ERLANGEN. (hpd) Die Hugenottenkirche in Erlangen hat zur Podiumsdiskussion geladen. Thema: Das Kölner Beschneidungsurteil und seine Folgen. Für den Gastgeber, Pfarrer Johannes Mann, ist es ganz klar: Die Juden und Muslime haben ein Recht darauf, ihre Kinder aus religiösen Gründen zu beschneiden.
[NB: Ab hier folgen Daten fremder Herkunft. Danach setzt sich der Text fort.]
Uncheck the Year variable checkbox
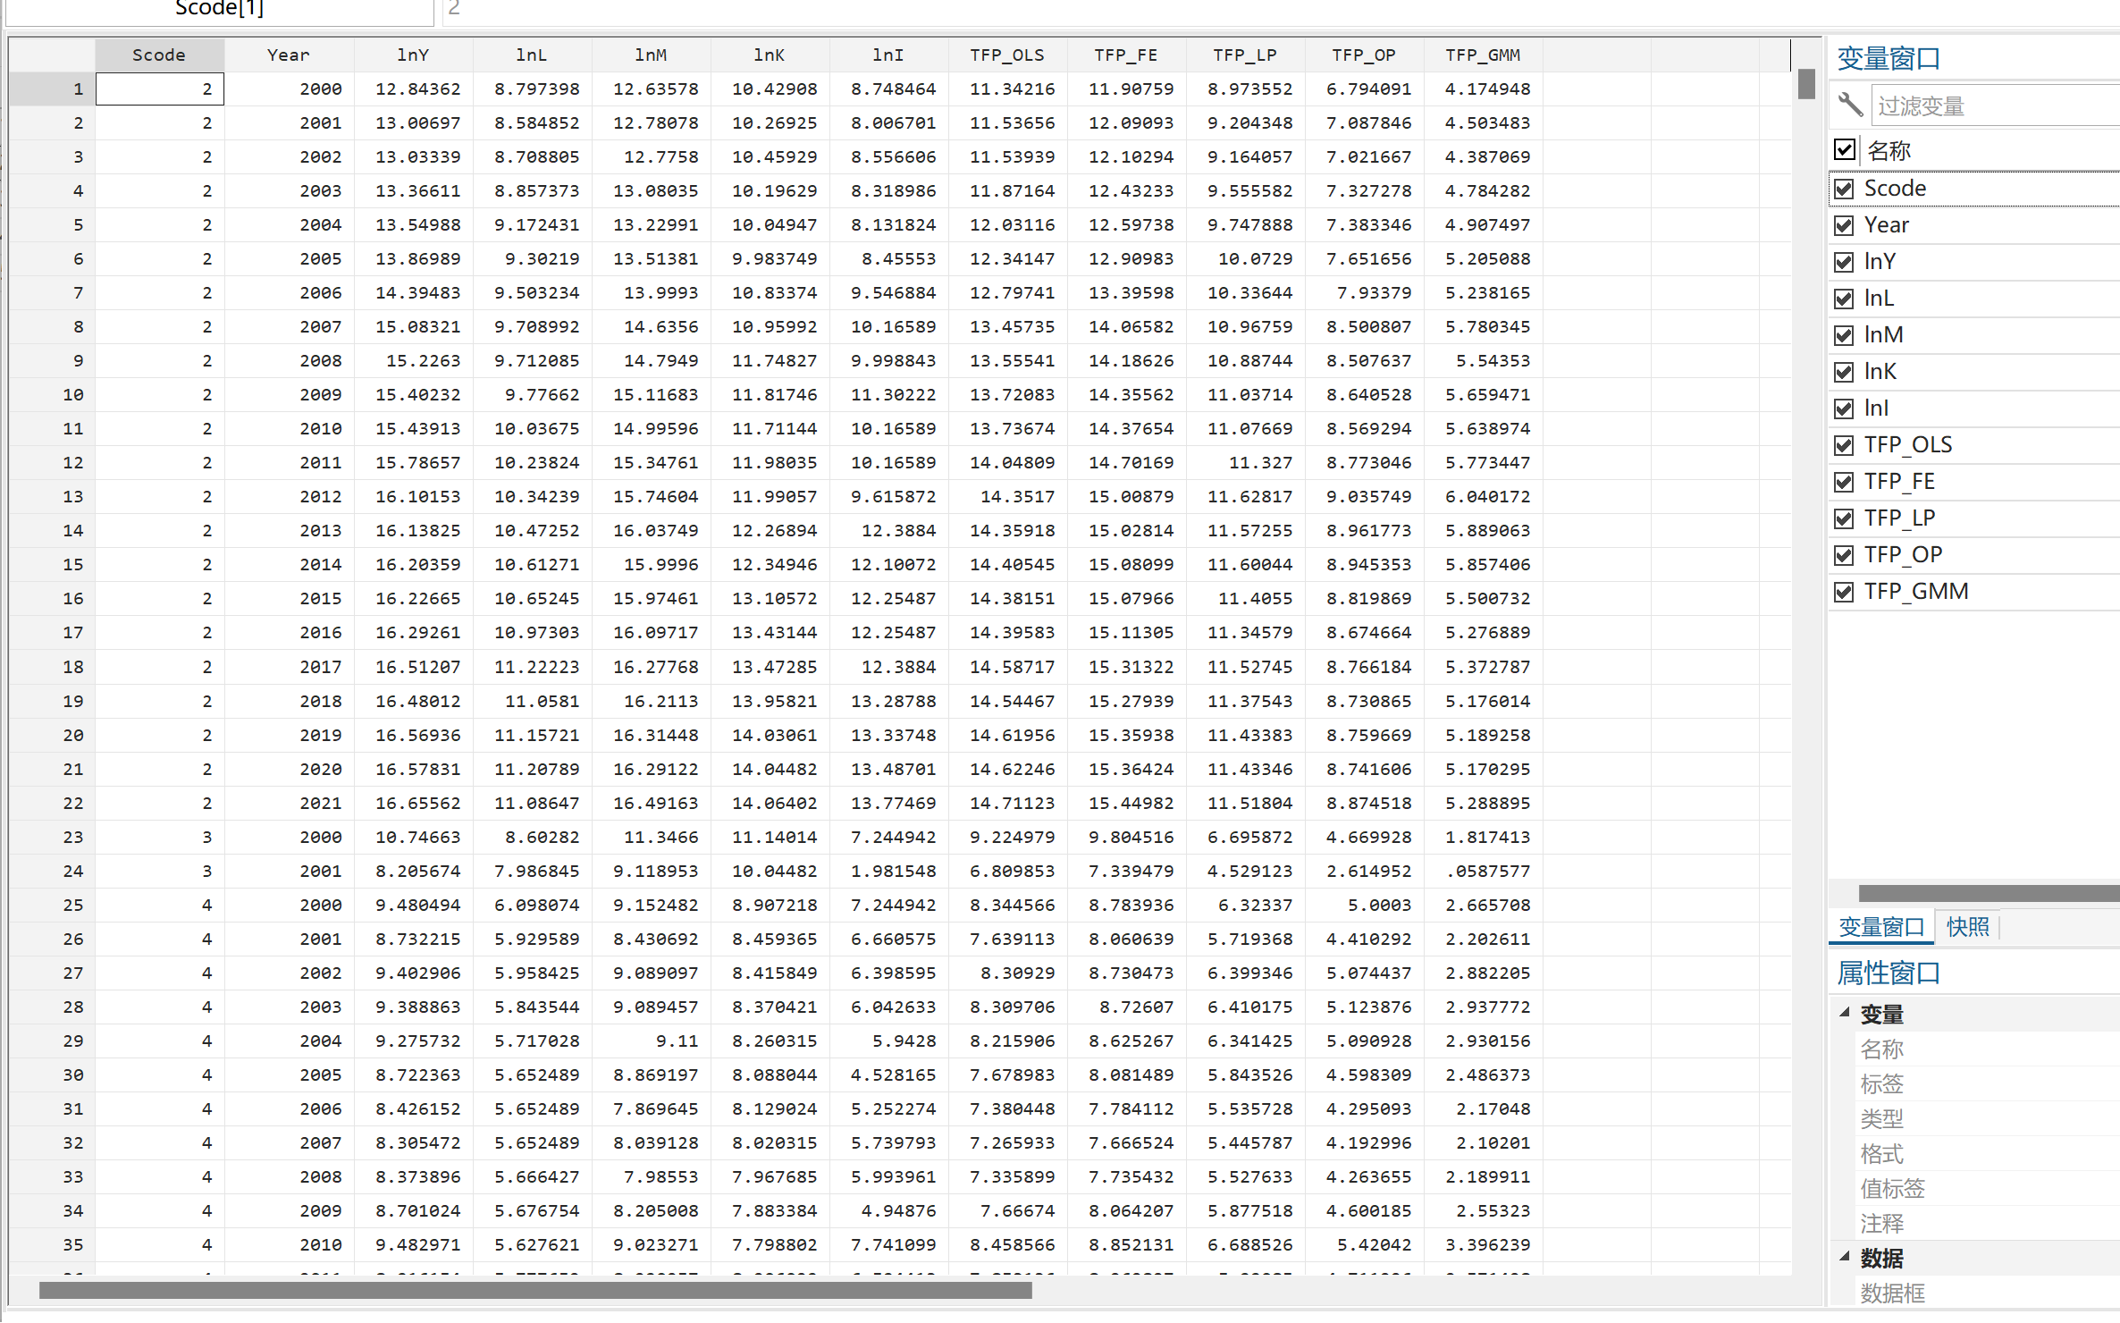[x=1844, y=225]
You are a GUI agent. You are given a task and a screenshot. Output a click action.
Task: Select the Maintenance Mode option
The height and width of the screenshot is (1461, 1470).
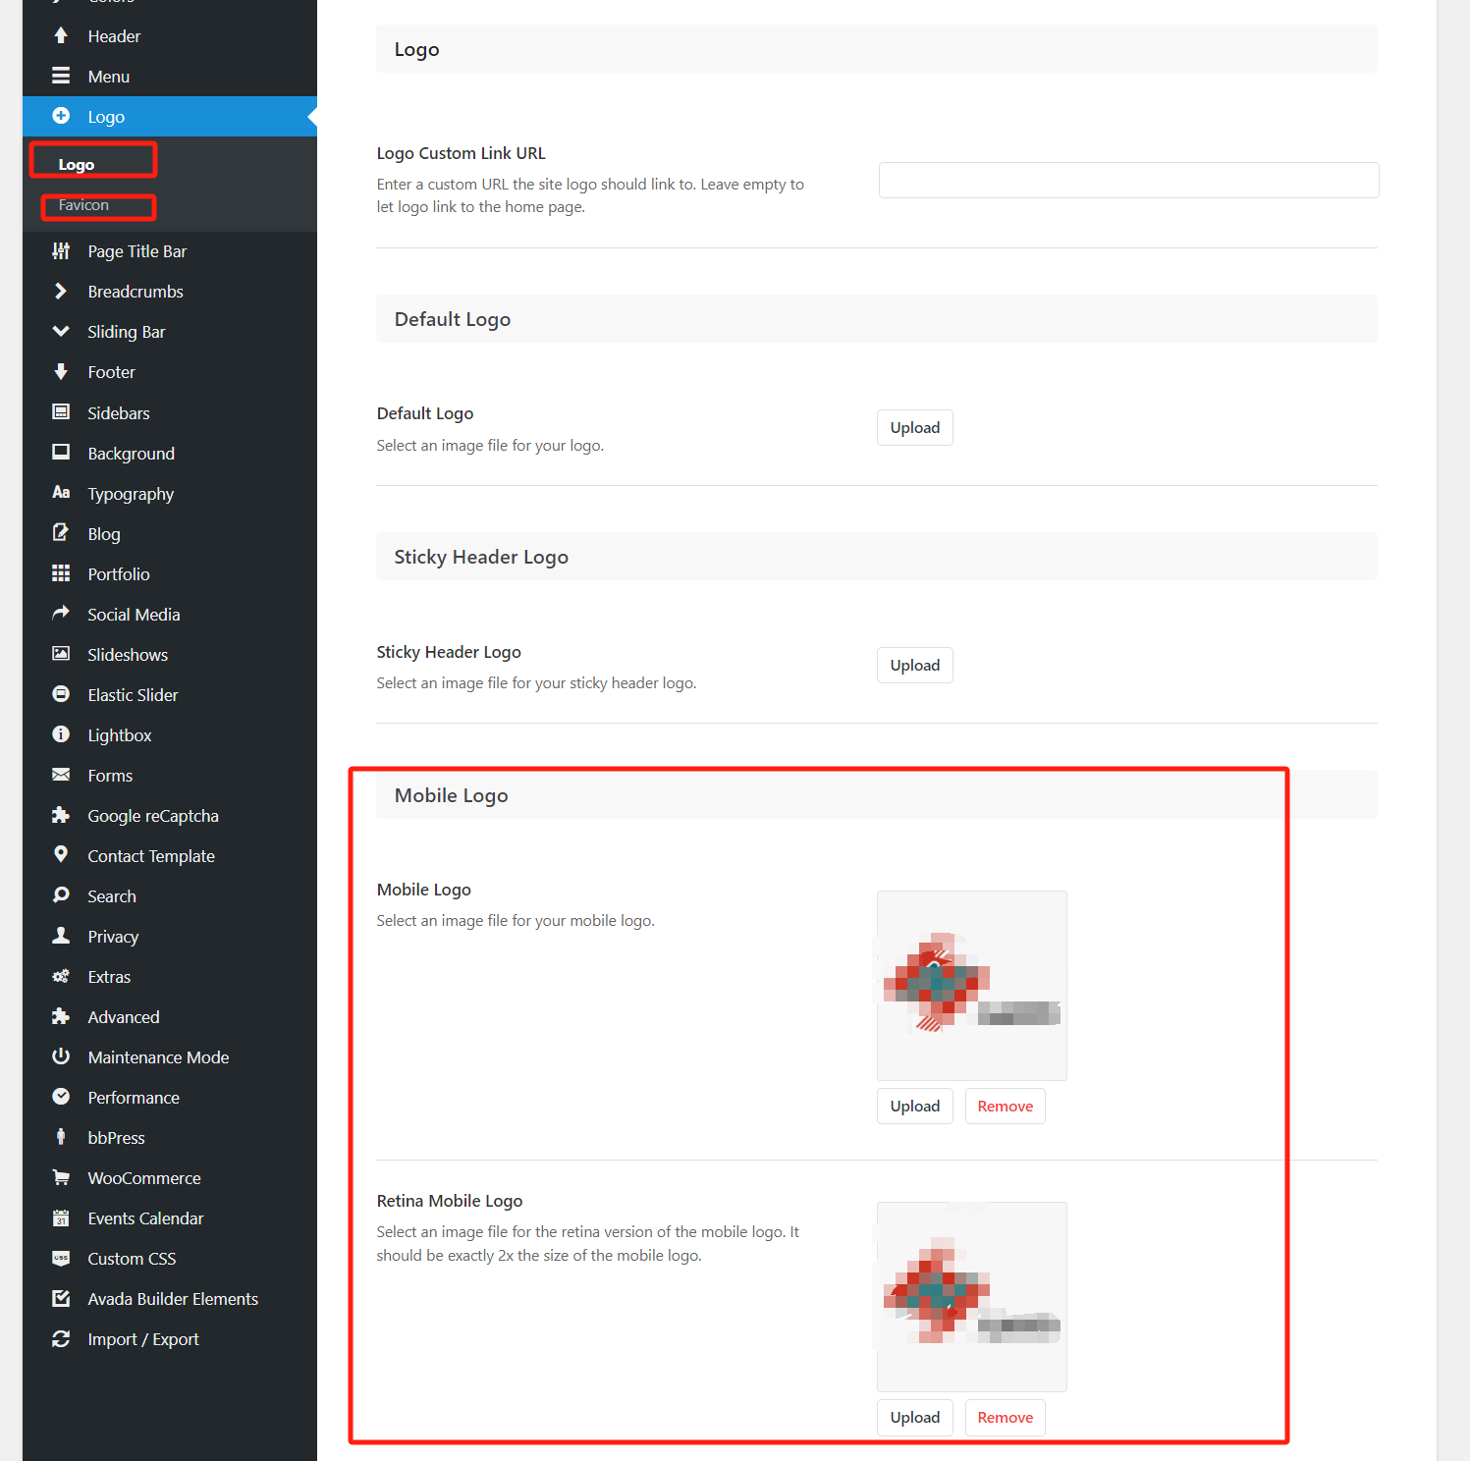[x=158, y=1056]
Der Pfarrer versteht diese Parteinahme wohl als gelebte Ökumene: Christen, Juden und Muslime Hand in Hand gegen die Bedrohung durch einen aggressiven Säkularismus.

Auf dem Podium bietet sich allerdings genau das gegenteilige Bild: Der Strafrechtler Holm Putzke und der Leiter der Erlanger Kinderklinik Wolfgang Rascher sehen sich als alleinige Verteidiger der Rechte des Kindes fünf Anwälten für das Traditionsrecht der Eltern gegenüber. Aber trotz dieser Überzahl und einer deutlich überwiegenden Sympathie des Publikums für die religiöse Position kann Holm Putzke rhetorisch immer wieder punkten. Vielleicht ist es seine Rolle als Schwarzer Peter („die ich aber gerne annehme“), die dazu führt, dass er als personifizierter Stein des Anstoßes zum Zentrum der Debatte wird. Sicherlich ist es auch seine rhetorische Brillanz, aber entscheidend scheint mir etwas anderes zu sein, das sich nicht nur in dieser Diskussion, sondern in der gesamten Debatte zeigt, und das ist eine merkwürdige Zurückhaltung auf Seiten der Beschneidungsbefürworter. Das wird im Verlauf der Diskussion deutlich.

Für die islamische Vertreterin Grit Nickel dreht sich die Diskussion viel zu sehr um das Rationale. Religion sei aber wesentlich nicht rational zu fassen. Das stimmt zwar, ist aber nur wieder der Appell, bitte die religiösen Gefühle zu respektieren. Es bleibt offen, warum das ausreichen soll, um die Verletzung kleiner Kinder zu rechtfertigen.

Dr. Fellmann, ehemaliger Oberarzt am Jüdischen Krankenhaus in Berlin, bringt das Kunststück fertig, seine eigenen Argumente selbst zu widerlegen. Er führt Studien an, die den Nutzen einer Beschneidung zu belegen scheinen, gibt dann aber gleich zu, dass sie durch Gegenstudien entkräftet wurden. Es gebe keine zuverlässige Datengrundlage, daher könne man genauso dafür wie dagegen argumentieren. Aber, so Putzke, wer hat denn die Beweispflicht, wenn es um die medizinisch nicht notwendige Verletzung von Kindern geht? Doch wohl diejenigen, die einen solchen unnötigen Eingriff vornehmen wollen.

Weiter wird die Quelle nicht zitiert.